He knew though that if a few people had to go he would be high on the list.

He had never got on with Wilson, the woman just had no idea of how to run a project of this magnitude, and did not understand any of the concepts that they were working towards. She was out of her depth.

The conversation went on long into the night and even after going to bed sleep did not come easily.

The next day started with a sharp frost but by the time he was driving down the freeway it was turning into a typical Washington State Spring day. The sun was low on the horizon but very bright as he made his way to the office. As he pulled into his parking space he saw most of the team were already in. Georgina Jones was just getting out of her car and she waited for him.
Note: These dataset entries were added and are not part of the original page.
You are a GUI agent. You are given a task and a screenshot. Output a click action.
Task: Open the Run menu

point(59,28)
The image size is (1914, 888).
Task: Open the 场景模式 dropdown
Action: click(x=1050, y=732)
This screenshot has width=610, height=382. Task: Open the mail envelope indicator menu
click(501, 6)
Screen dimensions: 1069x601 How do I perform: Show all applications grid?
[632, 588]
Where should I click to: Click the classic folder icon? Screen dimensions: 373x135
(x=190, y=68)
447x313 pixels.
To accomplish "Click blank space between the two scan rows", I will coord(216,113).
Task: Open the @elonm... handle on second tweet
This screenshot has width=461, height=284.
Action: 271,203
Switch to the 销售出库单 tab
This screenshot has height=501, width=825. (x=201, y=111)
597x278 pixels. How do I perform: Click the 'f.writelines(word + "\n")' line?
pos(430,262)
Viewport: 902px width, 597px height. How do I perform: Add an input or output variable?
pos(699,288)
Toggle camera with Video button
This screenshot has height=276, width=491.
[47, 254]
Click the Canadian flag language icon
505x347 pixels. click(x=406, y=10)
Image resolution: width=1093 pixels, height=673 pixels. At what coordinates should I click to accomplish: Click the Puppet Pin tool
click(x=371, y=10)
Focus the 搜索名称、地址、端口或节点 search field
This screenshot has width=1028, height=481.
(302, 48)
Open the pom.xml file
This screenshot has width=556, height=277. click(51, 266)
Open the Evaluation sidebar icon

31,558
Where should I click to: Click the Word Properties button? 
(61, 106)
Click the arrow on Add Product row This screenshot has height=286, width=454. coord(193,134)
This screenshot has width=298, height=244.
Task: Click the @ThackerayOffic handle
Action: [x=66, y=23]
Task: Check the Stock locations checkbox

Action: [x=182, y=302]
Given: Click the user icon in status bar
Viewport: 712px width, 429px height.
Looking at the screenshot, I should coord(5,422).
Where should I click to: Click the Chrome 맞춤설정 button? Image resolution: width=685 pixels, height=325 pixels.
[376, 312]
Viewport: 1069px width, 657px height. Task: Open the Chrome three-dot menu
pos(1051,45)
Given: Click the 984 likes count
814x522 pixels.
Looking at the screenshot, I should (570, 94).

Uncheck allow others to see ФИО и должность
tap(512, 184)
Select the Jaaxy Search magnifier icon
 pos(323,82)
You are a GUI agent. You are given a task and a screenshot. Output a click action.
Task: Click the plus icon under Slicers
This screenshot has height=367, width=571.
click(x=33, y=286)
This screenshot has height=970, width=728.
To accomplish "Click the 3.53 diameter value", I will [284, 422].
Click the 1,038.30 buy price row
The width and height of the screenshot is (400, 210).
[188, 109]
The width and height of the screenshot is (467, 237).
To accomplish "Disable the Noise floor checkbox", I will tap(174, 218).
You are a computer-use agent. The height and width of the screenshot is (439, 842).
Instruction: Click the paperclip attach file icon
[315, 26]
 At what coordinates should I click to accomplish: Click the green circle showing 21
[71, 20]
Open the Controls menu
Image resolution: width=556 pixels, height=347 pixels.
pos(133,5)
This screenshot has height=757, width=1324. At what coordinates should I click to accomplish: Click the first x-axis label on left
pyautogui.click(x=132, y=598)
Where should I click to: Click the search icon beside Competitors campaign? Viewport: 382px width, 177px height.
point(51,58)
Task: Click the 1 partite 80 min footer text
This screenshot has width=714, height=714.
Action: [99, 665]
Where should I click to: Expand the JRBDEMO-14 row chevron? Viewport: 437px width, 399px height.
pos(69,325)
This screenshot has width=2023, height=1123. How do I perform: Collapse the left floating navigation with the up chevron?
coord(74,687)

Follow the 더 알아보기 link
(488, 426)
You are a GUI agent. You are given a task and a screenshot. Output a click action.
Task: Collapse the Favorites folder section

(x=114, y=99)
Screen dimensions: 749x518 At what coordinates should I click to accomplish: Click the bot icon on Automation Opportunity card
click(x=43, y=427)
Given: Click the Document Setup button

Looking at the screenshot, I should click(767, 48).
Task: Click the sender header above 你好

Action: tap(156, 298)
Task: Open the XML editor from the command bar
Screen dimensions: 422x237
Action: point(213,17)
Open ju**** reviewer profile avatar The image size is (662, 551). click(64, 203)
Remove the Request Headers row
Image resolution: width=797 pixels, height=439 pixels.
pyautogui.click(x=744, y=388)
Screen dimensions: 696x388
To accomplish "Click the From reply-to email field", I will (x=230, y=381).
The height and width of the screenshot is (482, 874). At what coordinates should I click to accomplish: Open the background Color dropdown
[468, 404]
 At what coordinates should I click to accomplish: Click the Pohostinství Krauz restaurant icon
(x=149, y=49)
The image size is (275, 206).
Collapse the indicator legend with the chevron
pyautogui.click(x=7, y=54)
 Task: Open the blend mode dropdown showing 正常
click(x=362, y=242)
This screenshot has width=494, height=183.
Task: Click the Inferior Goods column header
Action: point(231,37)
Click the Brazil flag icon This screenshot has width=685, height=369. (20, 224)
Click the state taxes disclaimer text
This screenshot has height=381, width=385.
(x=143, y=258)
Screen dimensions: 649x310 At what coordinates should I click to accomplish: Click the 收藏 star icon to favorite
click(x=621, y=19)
“Where's the black armband?”, she asked with an attempt at levity. She knew that she was likely to be first to go as she was the youngest and last to join the team.

“I know”, was his laconic reply. Any attempt of optimism had evaporated on the drive in. He had decided that the project was to be curtailed and he was now totally prepared for the meeting. He decide to go quietly. Ranting and raving would only give Wilson satisfaction and he refused to give her that pleasure.

“What do you think you'll be reassigned to Georgie?” he asked trying to make conversation.

She gave him a side-long glance. “Come off it. You know as well as I do that I'll be out of here by the end of the day!”

His attempt at countering this was rapidly cut short. “I know I'll be the first to go and I cannot say I am particularly upset about it”.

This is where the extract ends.